As the gap widens between incomes and property prices and the housing crisis continues, home ownership in England has fallen to its lowest level in three decades.
Expanding beyond London and into other major UK cities, the housing crisis means that
According to a new report by the Resolution Foundation thinktank, Greater Manchester has seen a large decrease in ownership since the early 2000s, with other cities in Yorkshire and the West Midlands also seeing a significant drop.
In the early 2000s, building societies and banks were keen to lend, buyers were able to take out mortgages without a deposit and property prices averaged at around £122,748 according to Nationwide Building Society.
Due to this, homeownership rose as buyers rushed to get on the property ladder before the prices became unaffordable.
In April 2003, home ownership peaked, when 71% of households owned their homes or were paying off a mortgage.
According to Nationwide, the average price of a UK home rose to £196,930 in February this year – showing a 60% percent increase in the last 13 years.
However, as properties became more expensive and the housing market crashed after the 2008 credit crunch, the downward trend continued.
In a dramatic contrast to the 71%, the Resolution Foundation report shows that in the early months of 2016 only 58% of households in both Greater Manchester and in London were homeowners.
Other areas in Yorkshire and the West Midlands have also seen double figure drops and the number of people who own their own home has fallen across all parts of the UK since the 2003 peak.
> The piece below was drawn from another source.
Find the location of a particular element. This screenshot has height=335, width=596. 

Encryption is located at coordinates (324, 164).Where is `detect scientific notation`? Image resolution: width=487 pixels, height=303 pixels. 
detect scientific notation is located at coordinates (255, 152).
Policy analyst at the Resolution Foundation, Stephen Clarke said:
“London has a well-known and fully blown housing crisis, but the struggle to buy a home is just as big a problem in cities across the north of England.”
The analysis also showed that private renting in England has almost doubled from 11% in 2003 to 19% in 2015, while in Manchester the figure rose from 6% to 20%.
The shift towards renting tendencies could cause problems in the future, as renters would have to find a way of funding their housing when they retire, or may turn to benefits system for the added support.
“The shift to renting privately can reduce current living standards and future wealth, with implications for individuals and the state. We cannot allow other cities to edge towards the kind of housing crisis that London has been saddled with.” Said Clarke.
Anne Baxendale, head of policy and public affairs at Shelter stated:
“Sky-high rents are leaving many families struggling to make ends meet each month, let alone save up enough for the deposit on a home. Far from being the stepping stone it once was, many young people and families are now facing a lifetime stuck in expensive and unstable private renting.”
“The new government has a real chance to give hope back to these families by tackling the root cause of the housing crisis and building genuinely affordable homes that people on ordinary incomes can actually afford to rent or buy.”
Findings from the Resolution Foundation’s analysis and statements from housing charities and campaign groups highlight the pressures on new Prime Minister, Theresa May, who pledged to deal with the housing deficit last month.
“Unless we deal with the housing deficit, we will see house prices keep on rising. Young people will find it even harder to afford their own home. The divide between those who inherit wealth and those who don’t will become more pronounced. And more of the country’s money will go into expensive housing instead od more productive investments that generate more economic growth” said May.